Scott Hinson is an electrical and acoustical engineer and a custom Pro - Home Hi Fi builder out of Austin, Texas. Jason Longobardo of FaitalPRO gets some details of his activities.
Scott Hinson: "I am an electrical engineer who does power electronics and acoustical design. I started designing speakers 25 years ago and I am still doing a lot of consulting design and help people create acoustic systems. I am -probably- best known in the audio world for a facebook page called DIYRM, which stands for Do It Yourself Reference Monitor. I try to help builders get the best sound design results by discussing practical engineering decisions they'll have to make in speaker design, pro or home.
My DIY page started a few years ago when I published a design in a Parts Express catalog using some of their Dayton Audio home drivers. That got me started writing technical papers and designs for the wider do-it-yourself community. I love to help people involved in home constructed systems, and work as a professional designer.

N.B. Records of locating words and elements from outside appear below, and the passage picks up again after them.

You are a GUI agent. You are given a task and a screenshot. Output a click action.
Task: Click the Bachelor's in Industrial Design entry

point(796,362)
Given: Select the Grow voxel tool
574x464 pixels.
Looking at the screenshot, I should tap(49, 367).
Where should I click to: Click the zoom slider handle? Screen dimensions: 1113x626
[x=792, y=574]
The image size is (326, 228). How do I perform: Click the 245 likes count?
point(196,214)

Besides working for several manufacturers who prefer not to reveal their names due to a non-disclosure agreement, I have completed projects for companies in Austin Texas like Alethia Sound. I generally solve engineering issues for these companies, so I do not own a company selling systems in my own brand name. I used to have a home audiophile company where I sold high end systems, but I have more fun and can get more of my designs in front of people helping other companies design speakers instead of building and marketing my own.
My specialty is crossover designs so many times I am asked to help specify the drivers, enclosure volume and do initial prototype construction. Someone else completes the volume manufacturing work for a system. I spend a lot of time designing either a passive or an active crossover network for those designs to meet requirements for frequency response, uniformity, distortion, and directivity. I mostly do point source applications, especially for touring, festivals, music events, and portable systems for clubs where the artists bring in their heavy duty systems. My projects often involve a lot of electronic music so I have to make sure the system can withstand a lot of power and it must also sound very clear.

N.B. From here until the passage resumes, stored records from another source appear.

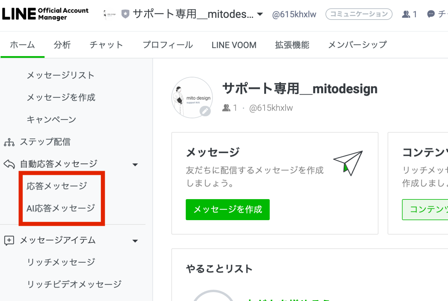Collapse the 自動応答メッセージ section with its chevron
The height and width of the screenshot is (301, 448).
tap(135, 165)
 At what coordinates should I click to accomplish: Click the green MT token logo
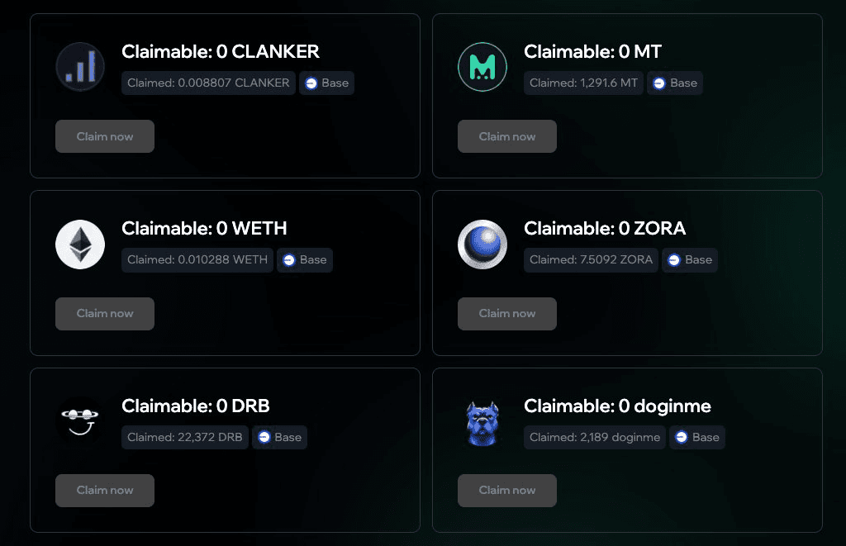482,67
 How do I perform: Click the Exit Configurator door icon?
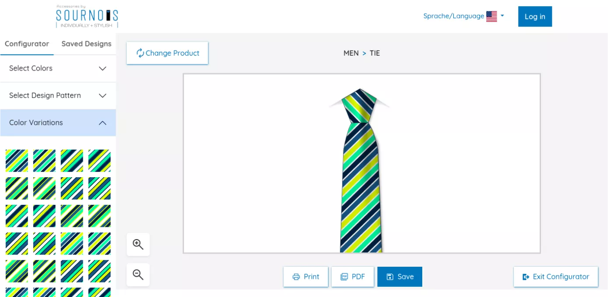pos(526,277)
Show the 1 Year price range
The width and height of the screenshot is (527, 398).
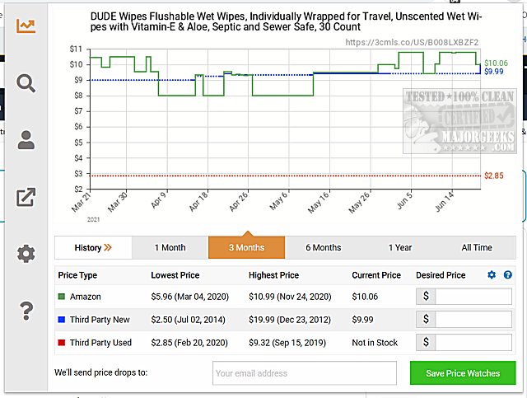400,247
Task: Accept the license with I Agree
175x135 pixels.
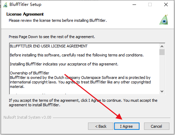Action: pos(127,126)
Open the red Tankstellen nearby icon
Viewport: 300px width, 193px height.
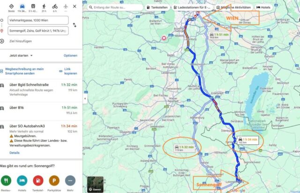tap(38, 180)
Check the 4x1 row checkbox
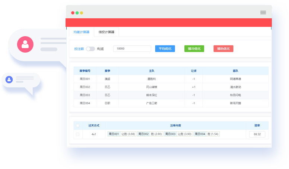Image resolution: width=289 pixels, height=169 pixels. (x=77, y=134)
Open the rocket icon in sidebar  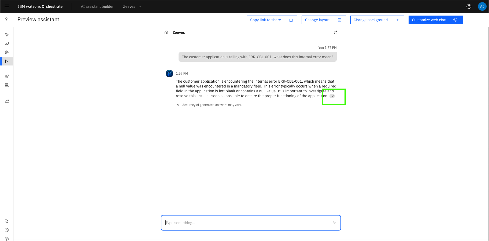7,76
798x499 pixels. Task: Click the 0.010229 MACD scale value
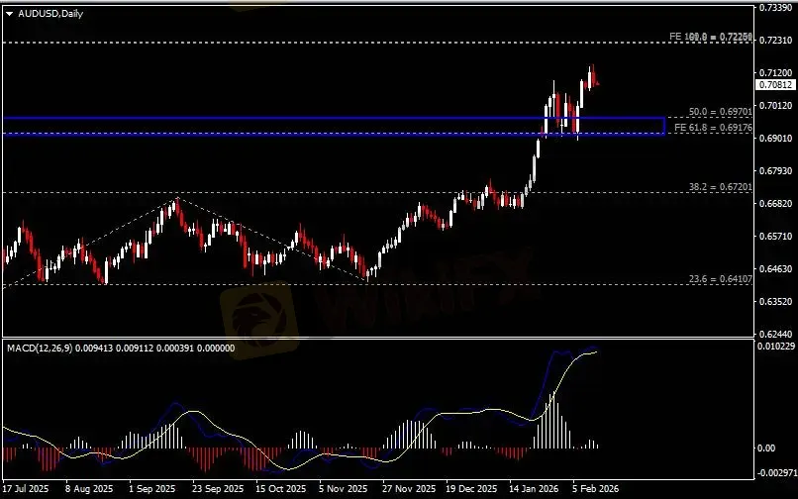point(776,346)
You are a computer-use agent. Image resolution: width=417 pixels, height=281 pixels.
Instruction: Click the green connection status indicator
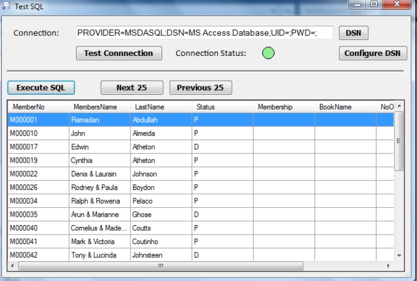coord(268,54)
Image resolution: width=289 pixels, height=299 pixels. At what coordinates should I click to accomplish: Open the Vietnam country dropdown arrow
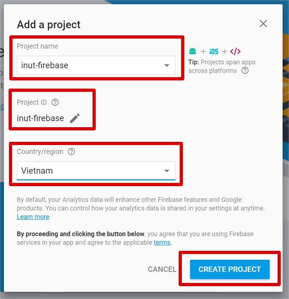[166, 171]
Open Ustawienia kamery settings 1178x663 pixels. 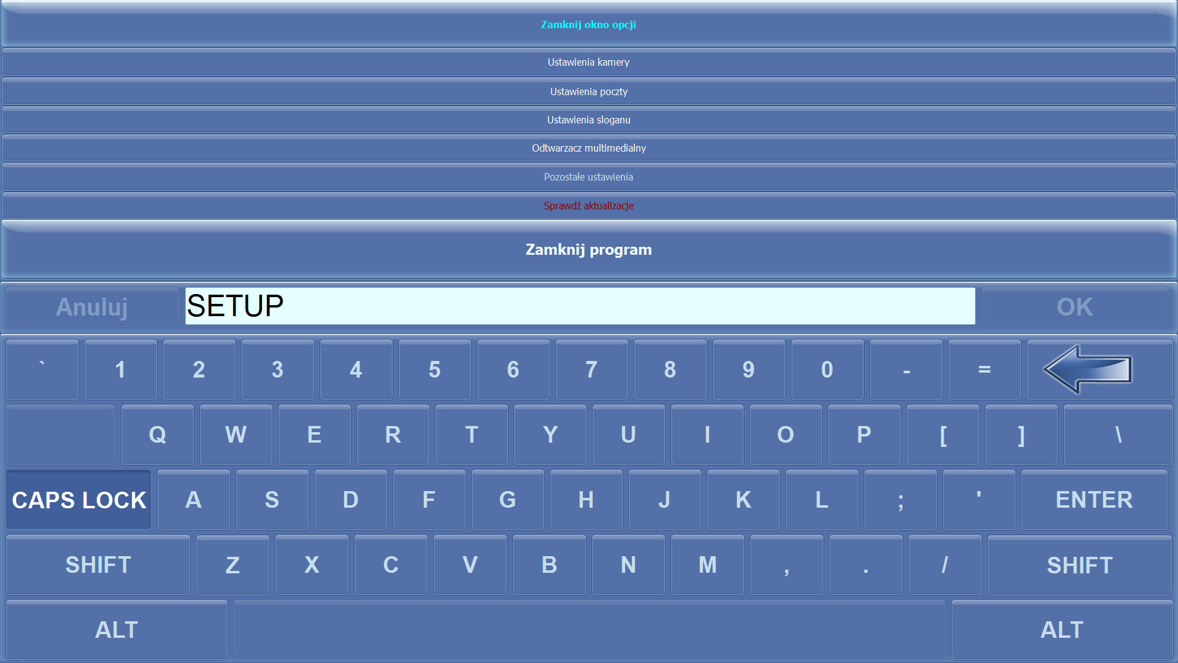pyautogui.click(x=589, y=63)
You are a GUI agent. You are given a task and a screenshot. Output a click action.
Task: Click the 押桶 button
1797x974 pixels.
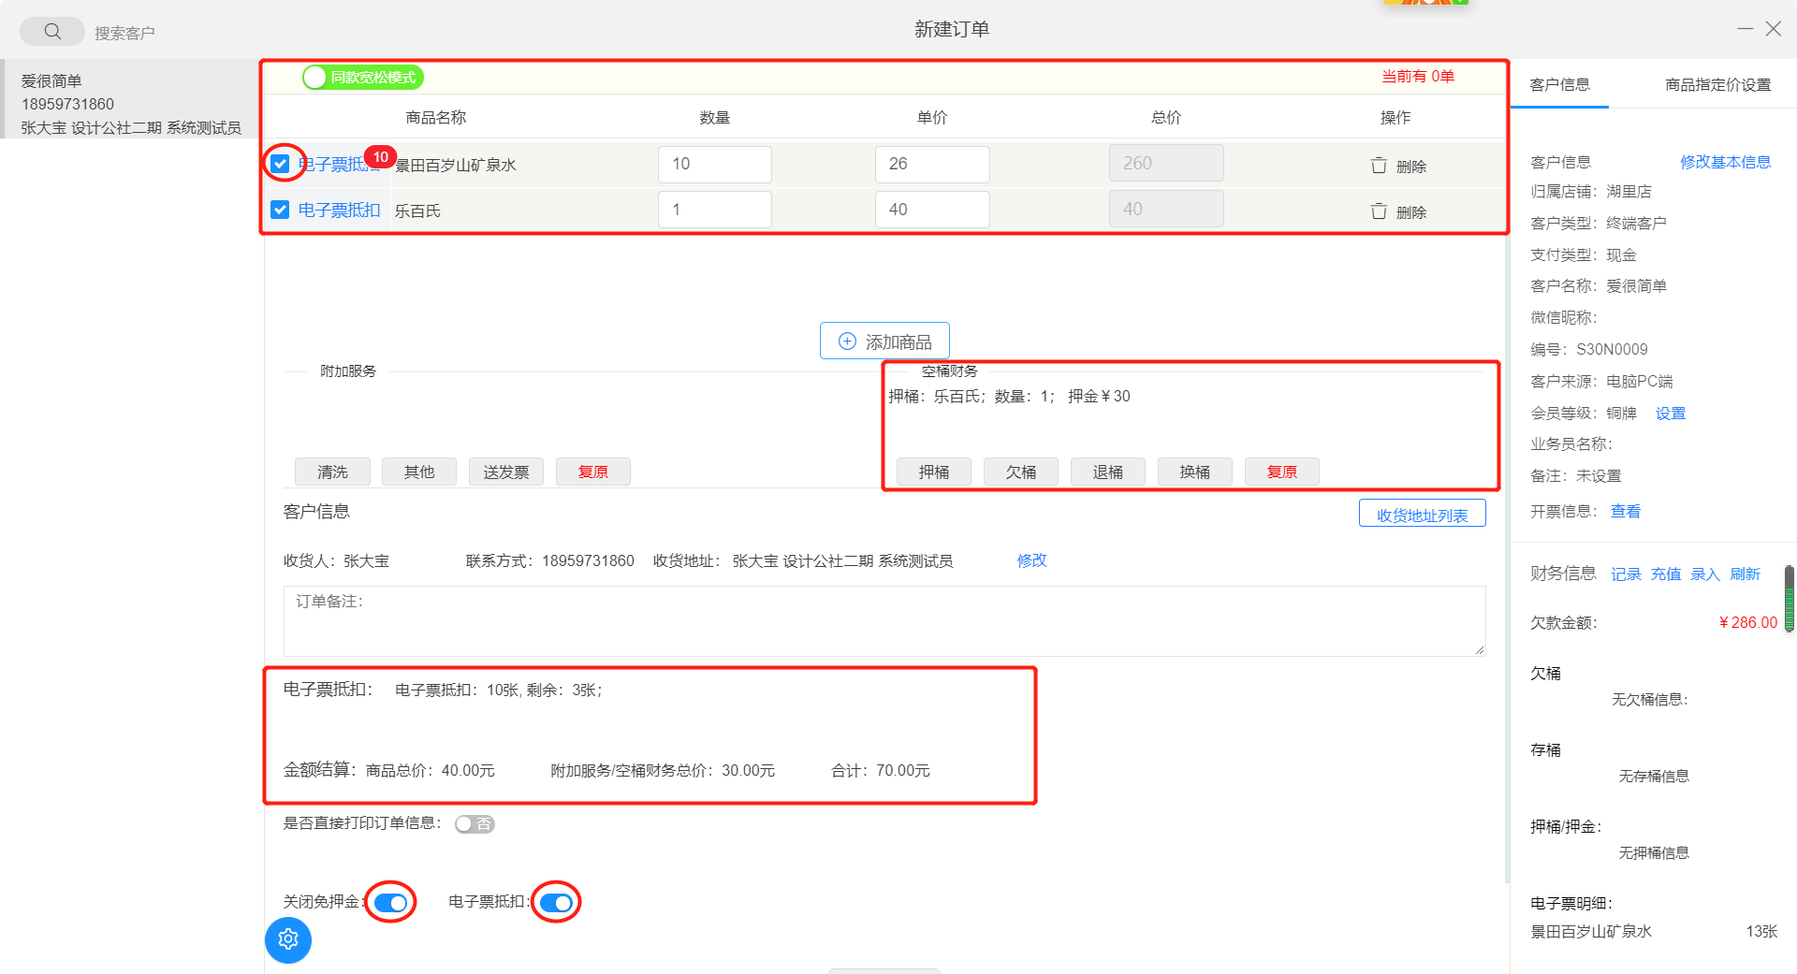pos(933,472)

Among my favorite designs I've made is a double-18 using the FaitalPRO 18HP1030...and I was the first builder in the US to use the 8HX230 coax driver. I've also used and recommend the FaitalPRO 8RS250, 12FH530, 12FH520, HF100, HF10AK, STH100, and LTH102.
My favorite so far though is the 8HX230. In that driver I feel FaitalPRO's engineers did a wonderful job in balancing all the performance parameters to give a perfect tonality and I can use it with a passive crossover. A lot of times coaxial drivers have a horn flare in front of the woofer or the frequency response of the 2 drivers in the crossover region that is so rough it forces the use of an DSP crossover in order to do a good job. With the 230 series by FaitalPRO, the drivers are so smooth throughout the crossover region. They can handle use as monitors and balcony fill, even with a passive network without worrying of electronic processor settings or a powered box.
I use the 8HX230 for monitor applications, but I took it to a home audiophile store for one of their meetings because I wanted to dispel the myth that professional PA drivers don't sound good and only get loud. When those guys listened to it they were stunned and surprised to hear a sound that for home speakers usually costs substantially more.
We started playing quiet classical music on a powerful home amplifier with 200W per channel. The next person put on some heavy duty rock without realizing how much the volume had been turned up, and everybody in the building was shocked and startled by the pressure and the dynamic range capabilities of such small driver. The owner of the store was very worried we might have damaged the speaker but I just looked at him and said: "you must be kidding, you can play this volume all day long!"
Another driver I like a lot is the FaitalPRO 18HP1030. I published a design for it in a large Facebook group (16K members) and versions of it have been built all over the world. For that woofer I made a 360L enclosure tuned to 33-34Hz. It's suitable for a lot of modern music with very low frequency content. I spent months testing and documenting it's performance so that builders would understand it's capailities in real use. Many designs are published with box dimensions and that's it...I tested for distortion, compression, power handling and more.
I also like the FaitalPRO elliptical Tractrix horns, the STH100 and LTH102: they are fantastic with very smooth frequency response and low distortion. They work with a bunch of different compression drivers. The sound of those horns is never harsh or honkey.
One of the things I've discovered is that if you're trying to install or run a PA system, you'll do a better job if you know more information about the technical design which is why I try to publish as much information as I can. The response has been fantastic, I usually have 3000-5000 downloads for a paper or design in the first 24 hours."